Para os pacientes com doença avançada ou metastática em que a cirurgia não é mais uma opção curativa, é possível indicar a terapia alvo (pílulas que podem ser utilizadas por pacientes com um subtipo especial de melanoma, com a mutação de BRAF) ou a imunoterapia.
"A imunoterapia funciona estimulando o sistema imune que consegue lutar contra o câncer. É como se o sistema imune tivesse uma catraca para a sua ativação que por vezes pode prendê-lo para evitar reações contra o próprio corpo. A imunoterapia anula essa catraca, permitindo a ativação das nossas células de defesa", explica a oncologista.

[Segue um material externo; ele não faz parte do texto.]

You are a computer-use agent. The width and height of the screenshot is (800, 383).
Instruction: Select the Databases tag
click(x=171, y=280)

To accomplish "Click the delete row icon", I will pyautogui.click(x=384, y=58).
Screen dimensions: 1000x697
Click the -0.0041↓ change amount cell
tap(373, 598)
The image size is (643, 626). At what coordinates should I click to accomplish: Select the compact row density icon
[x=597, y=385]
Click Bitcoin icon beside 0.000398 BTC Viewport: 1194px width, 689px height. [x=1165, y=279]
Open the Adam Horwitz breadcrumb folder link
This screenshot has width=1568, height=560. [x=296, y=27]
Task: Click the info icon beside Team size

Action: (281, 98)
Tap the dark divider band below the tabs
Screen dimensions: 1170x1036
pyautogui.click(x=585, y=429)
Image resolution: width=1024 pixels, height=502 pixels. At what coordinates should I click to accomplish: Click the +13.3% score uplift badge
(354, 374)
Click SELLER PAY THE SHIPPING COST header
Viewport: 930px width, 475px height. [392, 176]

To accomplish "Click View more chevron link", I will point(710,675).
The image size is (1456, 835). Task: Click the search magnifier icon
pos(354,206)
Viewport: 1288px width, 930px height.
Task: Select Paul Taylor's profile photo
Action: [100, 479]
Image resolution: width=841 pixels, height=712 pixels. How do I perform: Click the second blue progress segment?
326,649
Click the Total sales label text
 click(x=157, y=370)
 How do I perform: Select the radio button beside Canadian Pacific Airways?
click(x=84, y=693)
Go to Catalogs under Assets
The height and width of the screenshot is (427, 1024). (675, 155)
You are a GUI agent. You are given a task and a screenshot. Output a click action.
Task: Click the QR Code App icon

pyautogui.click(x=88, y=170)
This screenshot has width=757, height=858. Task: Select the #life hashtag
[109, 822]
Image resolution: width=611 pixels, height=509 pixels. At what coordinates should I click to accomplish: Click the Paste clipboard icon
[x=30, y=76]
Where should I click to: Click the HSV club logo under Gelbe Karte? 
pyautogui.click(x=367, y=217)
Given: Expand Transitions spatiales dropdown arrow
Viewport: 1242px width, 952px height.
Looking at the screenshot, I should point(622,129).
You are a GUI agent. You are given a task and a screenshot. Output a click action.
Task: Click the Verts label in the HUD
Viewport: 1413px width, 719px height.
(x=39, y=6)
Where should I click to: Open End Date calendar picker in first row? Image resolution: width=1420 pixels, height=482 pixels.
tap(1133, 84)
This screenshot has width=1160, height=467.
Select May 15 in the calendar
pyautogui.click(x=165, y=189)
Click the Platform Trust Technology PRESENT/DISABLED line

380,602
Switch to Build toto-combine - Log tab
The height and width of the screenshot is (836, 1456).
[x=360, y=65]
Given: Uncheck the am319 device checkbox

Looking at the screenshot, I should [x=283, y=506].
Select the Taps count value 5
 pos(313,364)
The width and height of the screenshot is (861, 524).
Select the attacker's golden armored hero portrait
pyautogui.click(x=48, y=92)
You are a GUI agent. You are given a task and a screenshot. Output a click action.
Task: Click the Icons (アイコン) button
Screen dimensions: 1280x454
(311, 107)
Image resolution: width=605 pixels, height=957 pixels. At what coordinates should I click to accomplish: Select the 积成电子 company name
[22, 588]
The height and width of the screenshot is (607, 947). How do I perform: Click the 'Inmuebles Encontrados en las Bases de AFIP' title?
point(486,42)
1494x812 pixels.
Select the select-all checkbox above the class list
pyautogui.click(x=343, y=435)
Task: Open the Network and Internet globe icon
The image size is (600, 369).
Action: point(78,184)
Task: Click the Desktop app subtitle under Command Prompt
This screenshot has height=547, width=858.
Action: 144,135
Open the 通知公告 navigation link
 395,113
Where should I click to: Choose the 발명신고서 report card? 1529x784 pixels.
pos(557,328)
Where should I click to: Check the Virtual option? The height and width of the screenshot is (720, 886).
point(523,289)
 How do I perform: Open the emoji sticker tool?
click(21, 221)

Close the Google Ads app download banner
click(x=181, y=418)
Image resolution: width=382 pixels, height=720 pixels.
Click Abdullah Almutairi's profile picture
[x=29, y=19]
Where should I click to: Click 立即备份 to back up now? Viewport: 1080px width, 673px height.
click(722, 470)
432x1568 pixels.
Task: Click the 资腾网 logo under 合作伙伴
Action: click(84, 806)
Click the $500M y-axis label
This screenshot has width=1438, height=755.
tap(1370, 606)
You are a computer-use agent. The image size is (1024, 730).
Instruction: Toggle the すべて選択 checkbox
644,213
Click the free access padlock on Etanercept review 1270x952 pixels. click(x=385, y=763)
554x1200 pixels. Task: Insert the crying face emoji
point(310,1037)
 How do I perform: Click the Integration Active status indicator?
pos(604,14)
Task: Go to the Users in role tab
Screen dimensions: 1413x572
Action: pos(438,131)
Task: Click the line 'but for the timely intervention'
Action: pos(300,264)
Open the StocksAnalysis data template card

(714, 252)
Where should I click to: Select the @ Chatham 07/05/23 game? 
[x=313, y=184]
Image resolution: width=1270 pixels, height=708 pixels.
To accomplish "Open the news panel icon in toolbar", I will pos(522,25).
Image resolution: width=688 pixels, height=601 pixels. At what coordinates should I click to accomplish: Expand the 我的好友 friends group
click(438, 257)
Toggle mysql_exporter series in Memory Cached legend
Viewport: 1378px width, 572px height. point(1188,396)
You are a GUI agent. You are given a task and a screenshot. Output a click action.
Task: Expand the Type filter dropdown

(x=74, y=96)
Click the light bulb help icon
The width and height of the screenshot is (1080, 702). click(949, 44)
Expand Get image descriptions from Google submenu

Veja dicas para se prevenir contra a doença
Use protetor solar 15 minutos antes da exposição ao sol, e reaplique a cada duas horas ou após longos períodos de imersão na água ou suor.
Aplique duas camadas do produto ou use a regra da colher de chá, na qual se considera a aplicação de 1 colher de chá para o rosto/cabeça/pescoço, 1 colher de chá para cada braço/antebraço, 2 colheres de chá para o tronco e 2 colheres de chá para cada uma das pernas.
Use fator de proteção solar igual ou maior a 30.
Evite se expor ao sol no período de maior risco, entre 10h e 16h.
Use barreiras físicas com o objetivo de bloquear a radiação ultravioleta, como roupas, chapéus, óculos de sol, e sombras naturais (coberturas de árvores) ou artificiais (guarda-sóis, tendas e coberturas de edifícios).
Use equipamentos de proteção individual se for um profissional que se expõe ao sol durante o trabalho.
Realize o autoexame da pele e faça acompanhamento com dermatologista.